**Information:**
<<<<

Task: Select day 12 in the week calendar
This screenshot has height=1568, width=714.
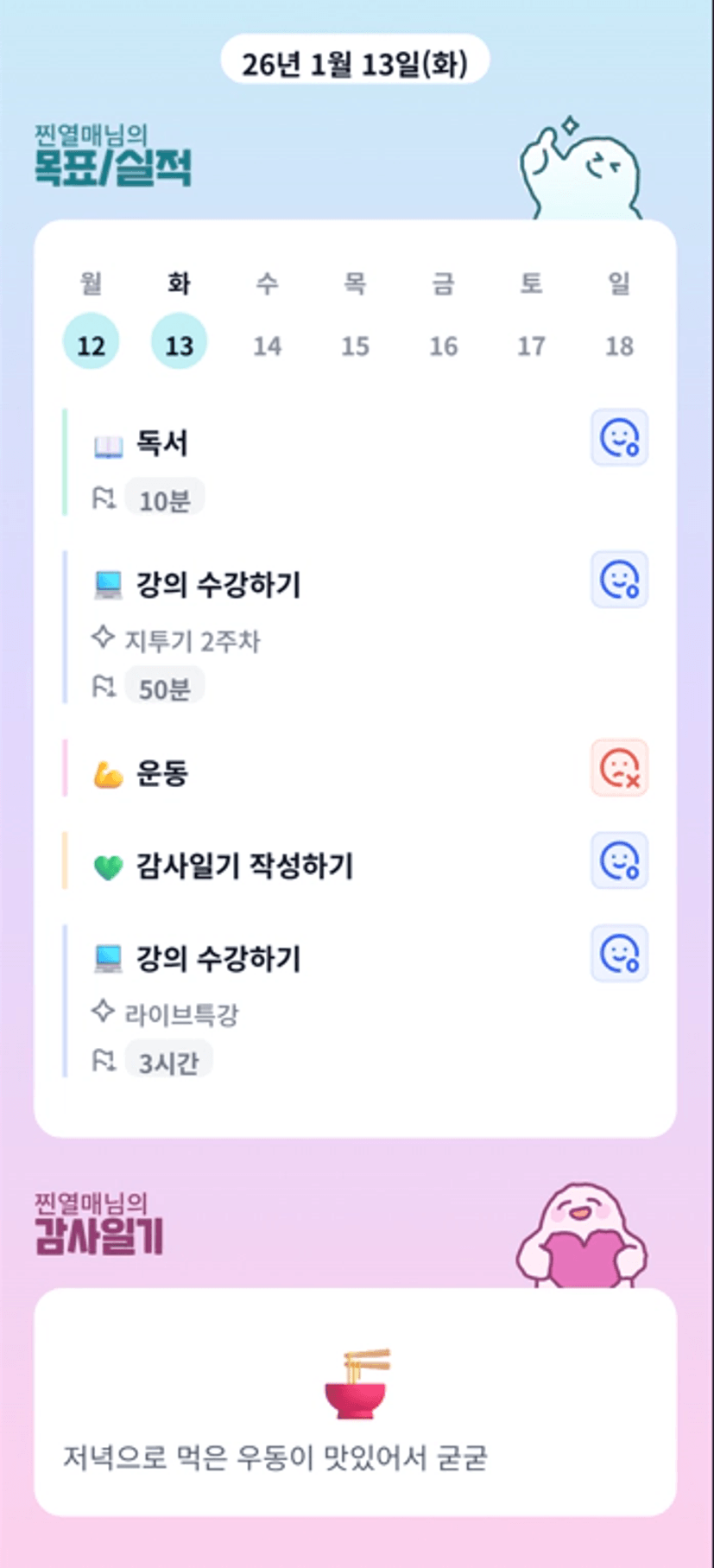Action: tap(91, 343)
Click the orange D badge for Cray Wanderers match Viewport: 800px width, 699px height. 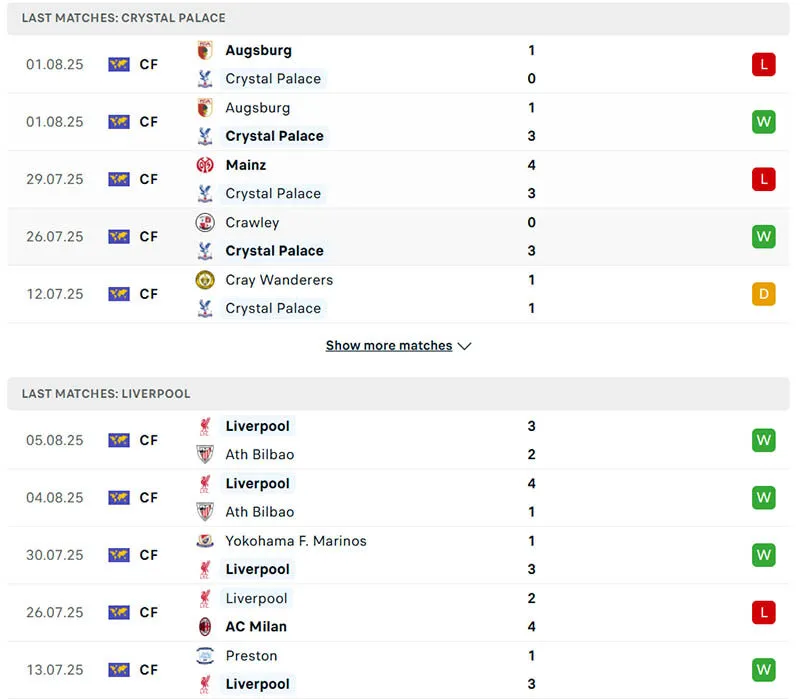(x=764, y=294)
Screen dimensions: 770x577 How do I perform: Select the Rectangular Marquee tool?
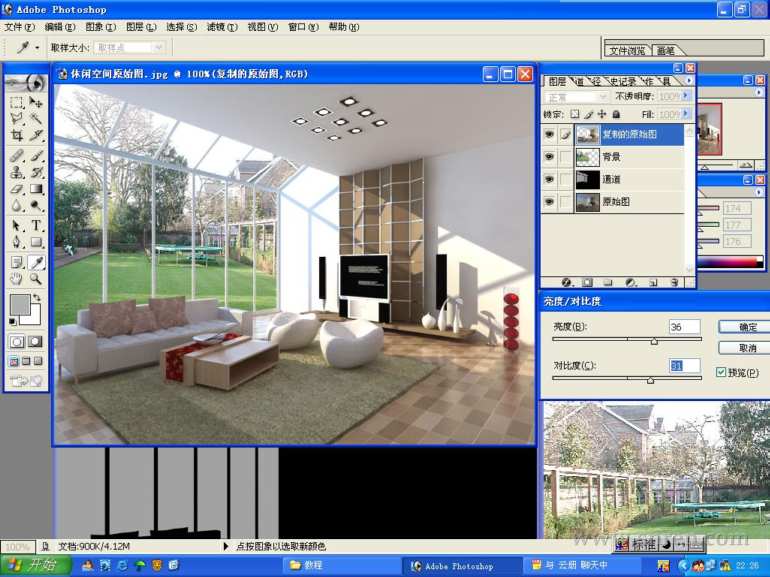coord(17,102)
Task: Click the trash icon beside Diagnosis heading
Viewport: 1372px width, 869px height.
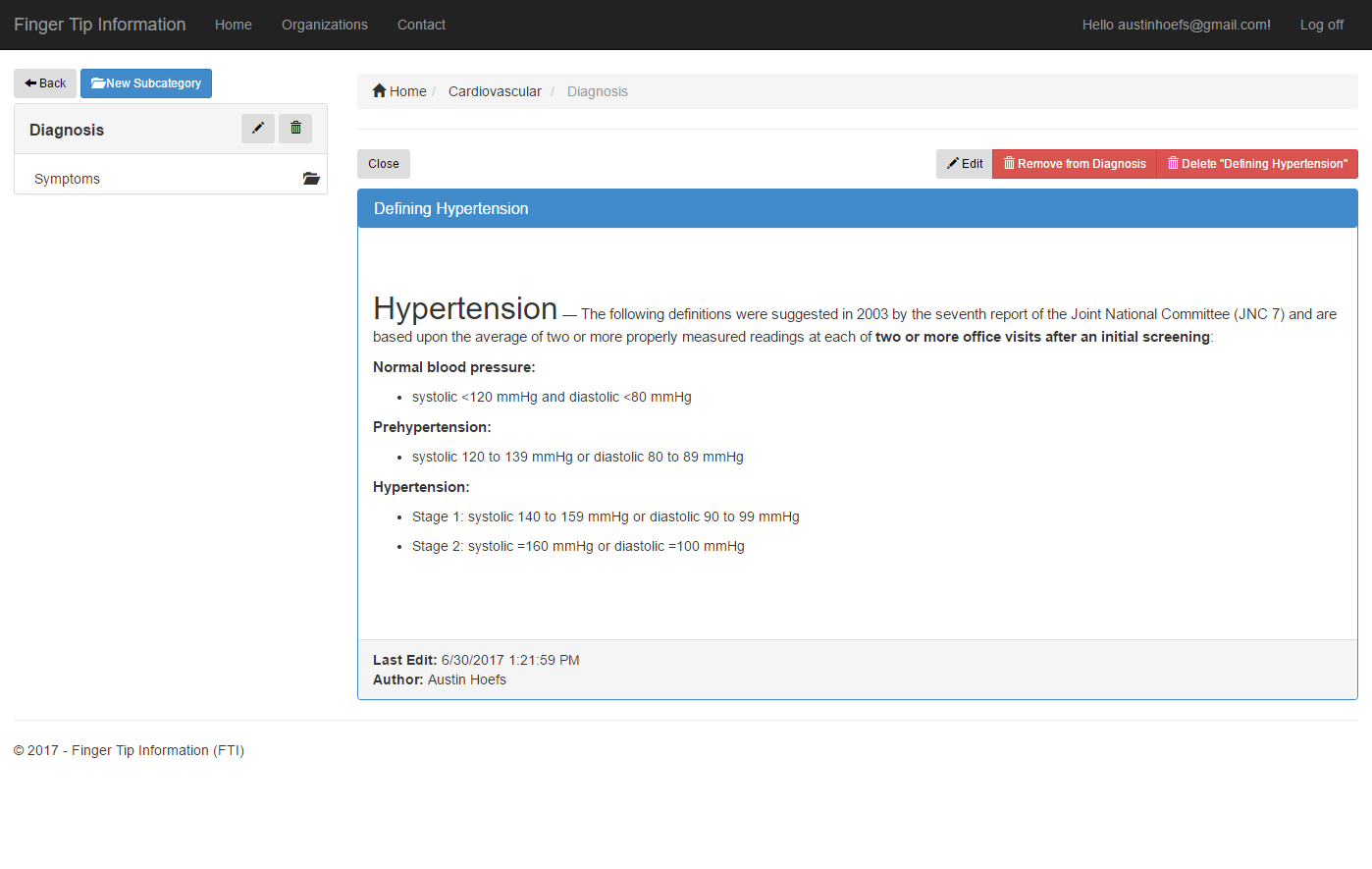Action: coord(295,129)
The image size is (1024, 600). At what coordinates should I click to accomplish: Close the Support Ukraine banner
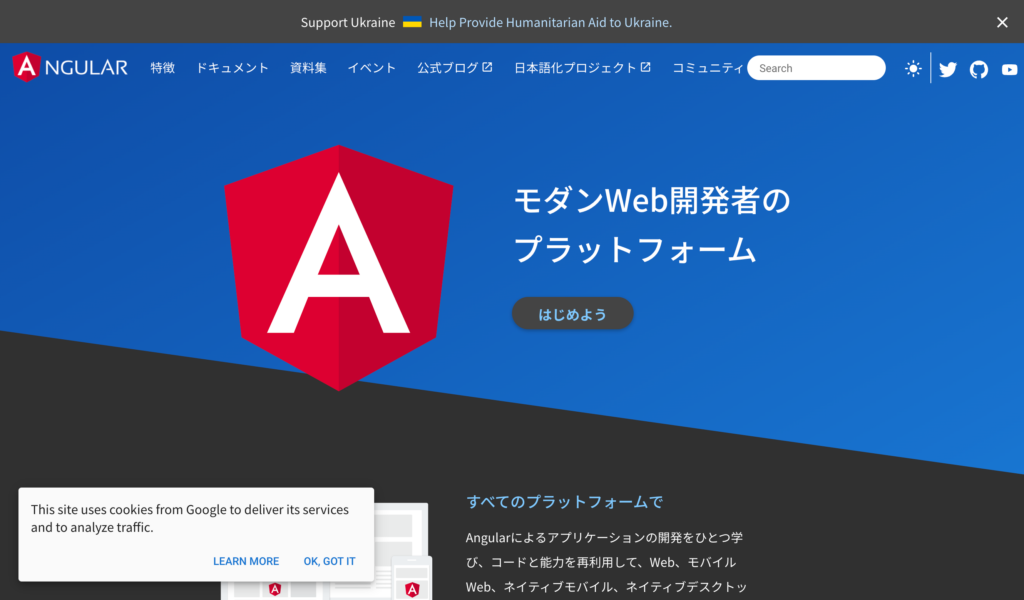click(x=1002, y=22)
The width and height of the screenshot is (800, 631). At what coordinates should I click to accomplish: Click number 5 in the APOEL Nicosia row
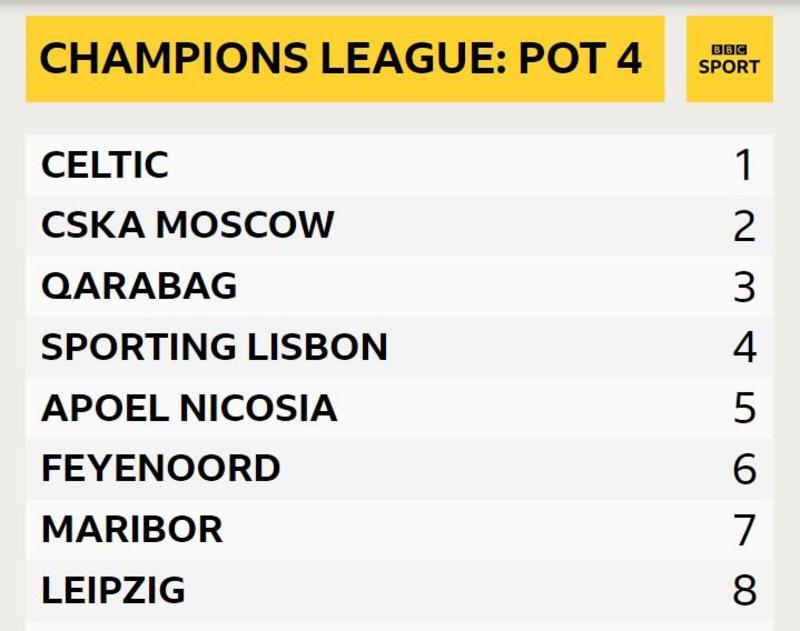(743, 408)
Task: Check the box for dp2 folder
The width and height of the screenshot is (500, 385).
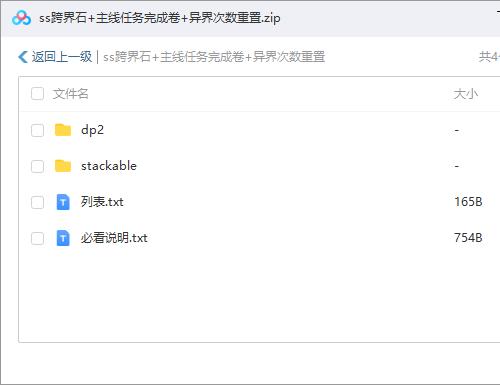Action: [37, 130]
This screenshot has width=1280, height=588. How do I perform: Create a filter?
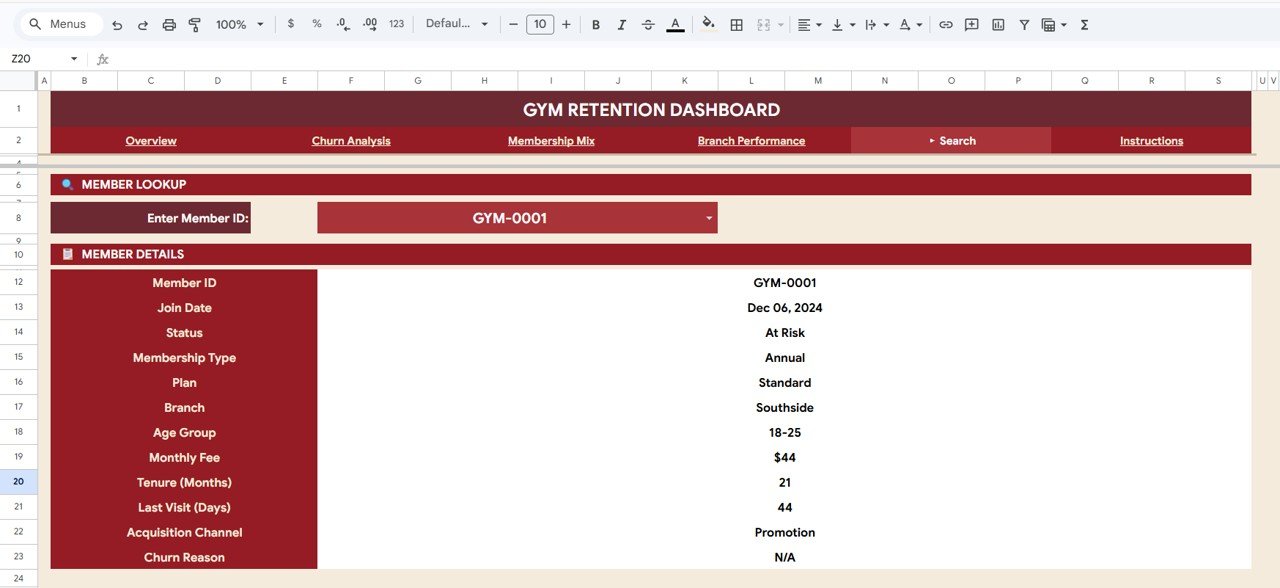(1024, 24)
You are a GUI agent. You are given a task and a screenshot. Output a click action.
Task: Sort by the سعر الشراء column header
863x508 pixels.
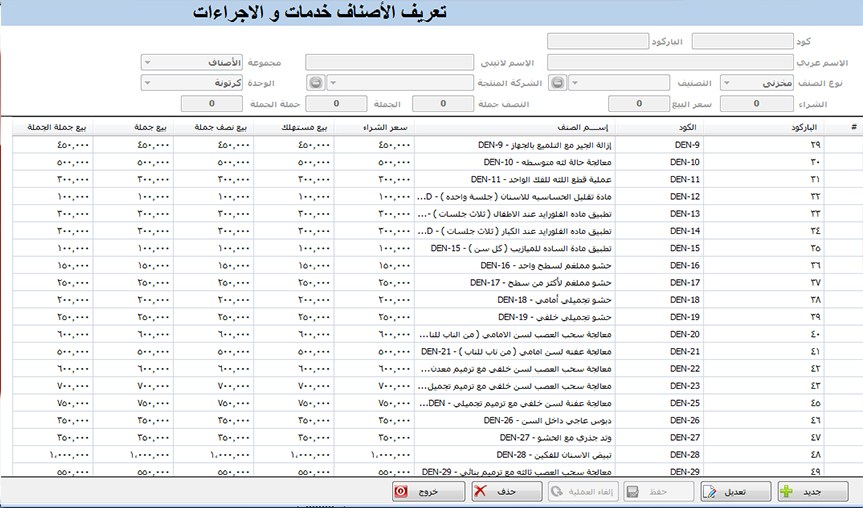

>>>>

Write out the lines of the listing from the one that holds "This screenshot has width=1280, height=588." to the very last line, both included, exactly as they appear and without any pictures.

**Response below:**
This screenshot has width=1280, height=588. How do I perform: Create a filter?
(1024, 24)
You are a GUI agent. You are given a task and a screenshot. Output a click action.
Task: Sort by the سعر الشراء column header
863x508 pixels.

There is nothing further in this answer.